**What the task requires**
Return the data below in full, matching every line exactly.

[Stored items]

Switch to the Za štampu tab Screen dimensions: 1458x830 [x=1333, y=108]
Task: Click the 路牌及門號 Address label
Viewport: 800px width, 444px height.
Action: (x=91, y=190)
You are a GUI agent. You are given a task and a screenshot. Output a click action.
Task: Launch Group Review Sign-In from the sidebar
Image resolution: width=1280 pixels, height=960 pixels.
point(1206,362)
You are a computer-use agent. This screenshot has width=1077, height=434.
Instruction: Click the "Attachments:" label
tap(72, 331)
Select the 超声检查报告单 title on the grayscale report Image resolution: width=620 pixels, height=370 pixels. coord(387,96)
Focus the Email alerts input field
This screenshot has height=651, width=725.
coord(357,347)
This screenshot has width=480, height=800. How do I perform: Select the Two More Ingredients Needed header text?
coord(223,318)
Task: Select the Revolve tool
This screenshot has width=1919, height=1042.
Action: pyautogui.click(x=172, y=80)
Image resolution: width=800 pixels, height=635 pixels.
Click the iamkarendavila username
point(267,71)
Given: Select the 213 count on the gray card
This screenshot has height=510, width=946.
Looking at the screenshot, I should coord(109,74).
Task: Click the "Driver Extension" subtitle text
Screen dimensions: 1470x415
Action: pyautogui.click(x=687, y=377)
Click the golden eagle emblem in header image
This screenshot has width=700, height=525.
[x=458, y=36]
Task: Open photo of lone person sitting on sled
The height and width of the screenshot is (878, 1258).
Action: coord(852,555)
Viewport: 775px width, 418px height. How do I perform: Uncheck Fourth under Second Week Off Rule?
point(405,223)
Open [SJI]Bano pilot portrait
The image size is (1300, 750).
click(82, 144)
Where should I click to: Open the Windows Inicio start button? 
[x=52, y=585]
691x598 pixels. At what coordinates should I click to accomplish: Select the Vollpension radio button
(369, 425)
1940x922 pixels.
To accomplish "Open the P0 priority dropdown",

**Answer to this exercise**
Switch to the Za štampu tab Screen dimensions: 1458x830 [x=1333, y=108]
Task: Click the 路牌及門號 Address label
Viewport: 800px width, 444px height.
Action: (x=91, y=190)
You are a GUI agent. You are given a task and a screenshot. Output a click action.
Task: Launch Group Review Sign-In from the sidebar
Image resolution: width=1280 pixels, height=960 pixels.
point(1206,362)
You are a computer-use agent. This screenshot has width=1077, height=434.
Instruction: Click the "Attachments:" label
tap(72, 331)
Select the 超声检查报告单 title on the grayscale report Image resolution: width=620 pixels, height=370 pixels. coord(387,96)
Focus the Email alerts input field
This screenshot has height=651, width=725.
coord(357,347)
This screenshot has width=480, height=800. How do I perform: Select the Two More Ingredients Needed header text?
coord(223,318)
Task: Select the Revolve tool
This screenshot has width=1919, height=1042.
Action: pyautogui.click(x=172, y=80)
Image resolution: width=800 pixels, height=635 pixels.
Click the iamkarendavila username
point(267,71)
Given: Select the 213 count on the gray card
This screenshot has height=510, width=946.
Looking at the screenshot, I should coord(109,74).
Task: Click the "Driver Extension" subtitle text
Screen dimensions: 1470x415
Action: pyautogui.click(x=687, y=377)
Click the golden eagle emblem in header image
This screenshot has width=700, height=525.
[x=458, y=36]
Task: Open photo of lone person sitting on sled
The height and width of the screenshot is (878, 1258).
Action: coord(852,555)
Viewport: 775px width, 418px height. How do I perform: Uncheck Fourth under Second Week Off Rule?
point(405,223)
Open [SJI]Bano pilot portrait
The image size is (1300, 750).
click(82, 144)
Where should I click to: Open the Windows Inicio start button? 
[x=52, y=585]
691x598 pixels. At what coordinates should I click to accomplish: Select the Vollpension radio button
(369, 425)
1940x922 pixels.
To accomplish "Open the P0 priority dropdown",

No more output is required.